Ah, thanks for the price info. I was hoping they would be around 100-150 pesos. But good to know that plants are cheap there.


----------



## F22 (Sep 21, 2008)

looking cool dude, I like it alot.


----------



## mikeb210 (Oct 17, 2007)

The 8g is going to be stunning once it grows in a bit more. All three tanks are beautiful, congratulations!


----------



## justdaman (May 12, 2008)

Euroamg said:


> _Great aquascapes... Is there a big plant group there right now? There wasn't much before...thats 5 years ago.. _


thanks Euroamg! we have a small group here already. there are also a handful of hobbyist who are very active in importing new plants. fortunately, this hobby is getting more and more popular here in our country and hopefully it will get bigger in the years to come.


----------



## justdaman (May 12, 2008)

Pikachu said:


> Ah, thanks for the price info. I was hoping they would be around 100-150 pesos. But good to know that plants are cheap there.


your welcome Pikachu.


----------



## justdaman (May 12, 2008)

F22 said:


> looking cool dude, I like it alot.


thank you!



mikeb210 said:


> The 8g is going to be stunning once it grows in a bit more. All three tanks are beautiful, congratulations!


im getting excited for the roots of the anubias to creep down the driftwood.  thank you!


----------



## AquaStudent (Jan 4, 2011)

Those are three fantastic looking aquascapes. All distinct and unique styles. Keep up the good work. I hope they mature well!


----------



## julie64 (Oct 10, 2010)

Great job!!! Thank you for sharing :icon_smil


----------



## justdaman (May 12, 2008)

AquaStudent said:


> Those are three fantastic looking aquascapes. All distinct and unique styles. Keep up the good work. I hope they mature well!

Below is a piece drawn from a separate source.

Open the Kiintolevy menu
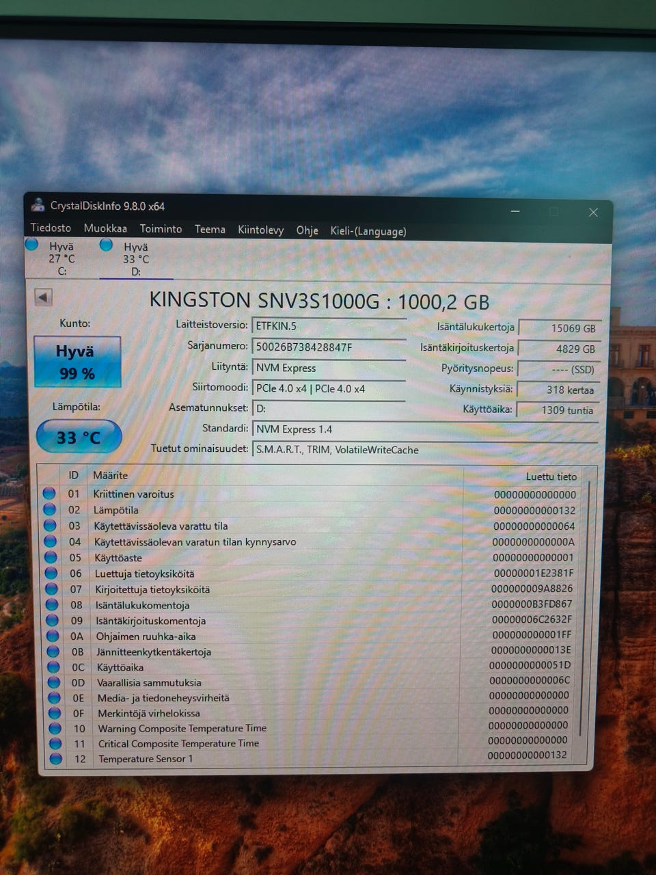The width and height of the screenshot is (656, 875). coord(260,230)
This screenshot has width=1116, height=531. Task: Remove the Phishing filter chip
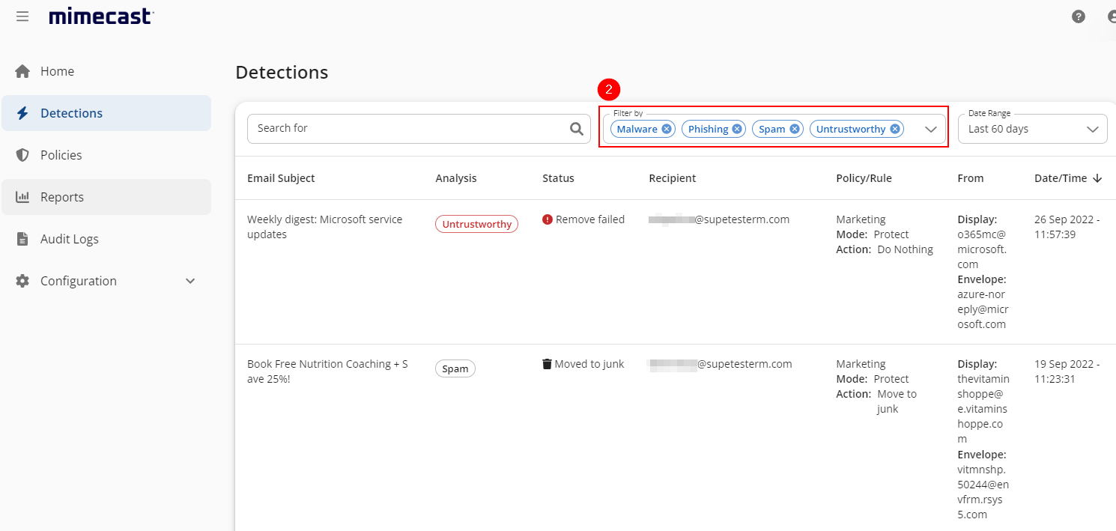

thank you aquastudent. i hope so too!



julie64 said:


> Great job!!! Thank you for sharing :icon_smil


thanks julie! im glad you like it.


----------



## justdaman (May 12, 2008)

pic update 

not much difference. eriocaulons are flowering though 









added my betta and some espei









no difference for the 8gal. just some new leaf shoots and roots. :icon_lol:


----------



## justdaman (May 12, 2008)

heres how the betta looks like a few months ago









and this is how he is now
















sorry about the pic. the focus is not quite good.


----------



## justin182 (Aug 19, 2009)

Nice scape, you gave it a very natural look!! Love that~!!!


----------



## Cottagewitch (Oct 22, 2009)

Beautiful!!!!!


----------



## Cottagewitch (Oct 22, 2009)

I'm liking the look of your substrate. I see you are using riversand. Did you layer it with anything else? Where did you get your sand? It seems like a larger grain sand. Are you using root tabs?


----------



## Fat Guy (Nov 19, 2003)

the 10g moss tank is just awesome.


----------



## oaksw12 (Nov 15, 2010)

That's one super-happy looking betta, nice work!


----------



## justdaman (May 12, 2008)

justin182 said:


> Nice scape, you gave it a very natural look!! Love that~!!!

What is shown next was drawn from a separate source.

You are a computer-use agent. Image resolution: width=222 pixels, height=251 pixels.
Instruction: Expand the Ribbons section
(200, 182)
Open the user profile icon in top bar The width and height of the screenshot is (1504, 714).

thanks justin! im also a justin btw. 



Cottagewitch said:


> I'm liking the look of your substrate. I see you are using riversand. Did you layer it with anything else? Where did you get your sand? It seems like a larger grain sand. Are you using root tabs?


i got it from a hobbyist here in manila. he collects his substrate from riverbeds in rural areas to make sure its not polluted. i do not have any layers of anything else on my substrate. and no, i dont use root tabs in my tanks. i guess the natural nutrients from the riverbed helps the plants out a lot.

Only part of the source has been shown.